I had reservations about entering a pack. Severe reservations. But the she-wolf’s soft hand in mine, pulling me forward with a bewitching smile coyly flashed over her shoulder, blurred all those reservations like smoke caught on the breeze. That was until the layered smells of what these pack wolves laid down as their border scent markers. If our lycans had ever put down such a frail scent, our Alpha would have kicked their hides all across our boundaries.
Kirill’s wary growl at this pack’s border made itself known, burning my throat with our mutual agitation.
(“It’s ok. I promise I won’t let you be hurt.”) Heather’s thumb circled the ridge of my palm, calming me a fraction along with her words that I couldn’t understand yet felt all the same.
As much as I wanted to keep my hand clasped within Heather’s and drown in the river of the bond flowing between us, I needed to keep a clear head for anything I was about to face. I couldn’t keep such a thing if Heather’s… everything… was wreaking havoc and clouding my mind with her beautiful fog. Her face fell as my hand withdrew, pinching the twinge at my temples that irked me more and more because it had such a grip, and was growing stronger.
Not far past the pack border, a pair of men approached, their scents announcing them before they were in sight. The one in front began speaking to Heather, and I didn’t need to comprehend that whatever was being said was being uttered with some hostility.

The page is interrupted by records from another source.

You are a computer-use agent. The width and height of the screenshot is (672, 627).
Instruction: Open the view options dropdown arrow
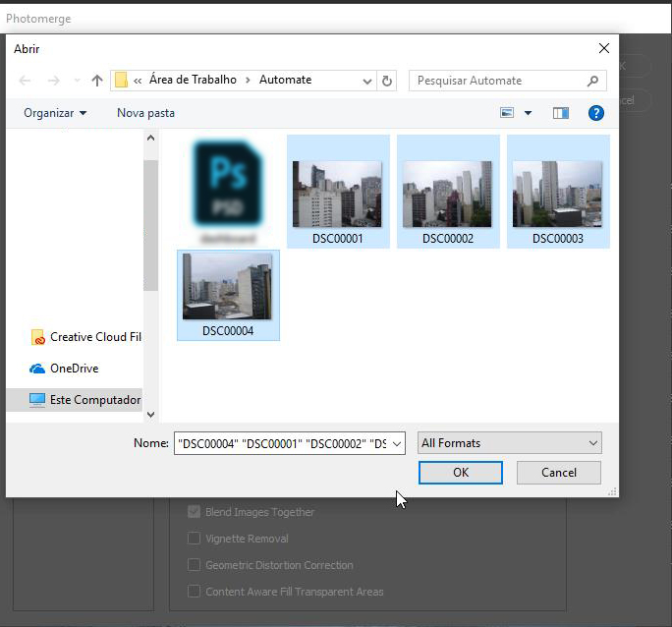[x=528, y=113]
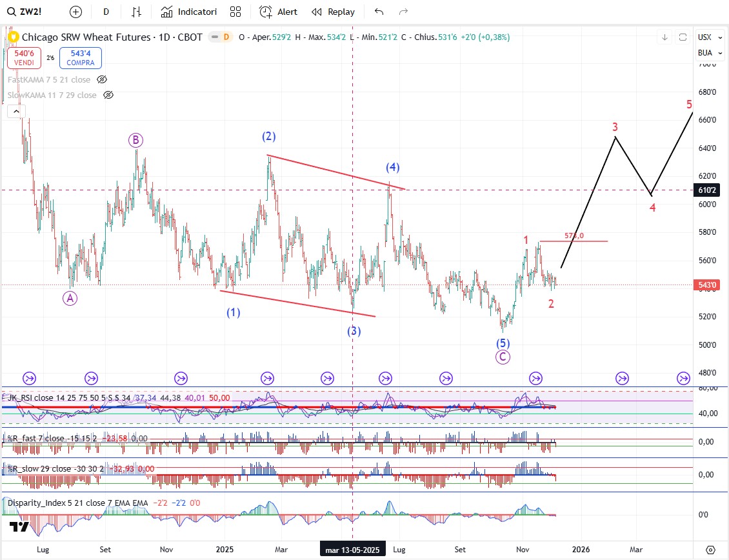Open the indicator templates grid icon
729x560 pixels.
pyautogui.click(x=235, y=12)
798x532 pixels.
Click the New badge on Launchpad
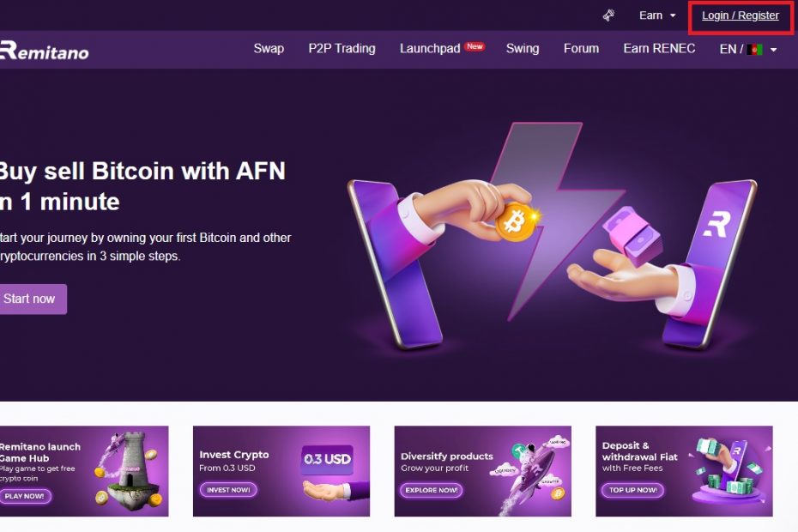pyautogui.click(x=475, y=46)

The silent second man stood a pace behind his partner, keeping his line of sight firmly set on me. He postured his body, striving to collect as much height as he could muster, which barely cleared my shoulder. His chest puffed out, and I began to wonder if this was some poor attempt at intimidation.
Kirill sneered, scoffing at the man’s paltry shot. ‘Does this reindeer’s ass think he could win against us? We should shift and show him what he’s up against.’
‘You i***t animal! We are not showing these things what we are. Look what happened with the last pack that discovered us.’
(“—have this out with the Alpha, myself.”) Heather shoved the first male aside, drawing my eye and ending the pissing contest my wolf wanted to initiate.
The wolf was barely a lick taller than her but substantially broader, yet she exhibited not a whisper of fear. This she-wolf was brave beyond compare and wilful to a fault, two traits that stirred many new sensations, including a return of the most inopportune uncomfortable tightness of my trousers.
The wolf didn’t retaliate. Instead, he chuckled darkly.
(“It’s your pyre to burn on, Heather. You might actually push him over the edge this time.”)
Whatever he said made Heather roll her eyes and fold her arms over her chest. (“Wouldn’t be the first time.”)
Her ire switched wolves, standing toe to toe with the one still glaring my way. (“And you? Quit trying to intimidate my mate. You need another 100 lbs and at least a half foot on top of your thick head before you come close to competing. Prick.”)
The scowl with which she cut them was sharper than a honed blade, impaling their backs as they strode away. A frustrated breath blew past her full, red lips, her honey-brown eyes watching them disappear into the undergrowth. For the longest time, she appeared to be lost in thought, ruminating on something deep, given the furrowed line between her brows. Her attention switched from the retreating wolves to the hand hanging beside me. Heather turned, without grasping it, and curled a finger for me to follow. That move hurt me more than it should have. It was what I wanted – to be left with the clarity that the absence of her touch instilled – and, at the same time, it wasn’t.
The sounds of life began to grow louder, similar to the ones I heard around human settlements. Whirring, low howls, barks and tools striking their materials all mingled in unison to produce an ensemble of harmonic noise not too dissimilar to my home, and that was where the likeness ended.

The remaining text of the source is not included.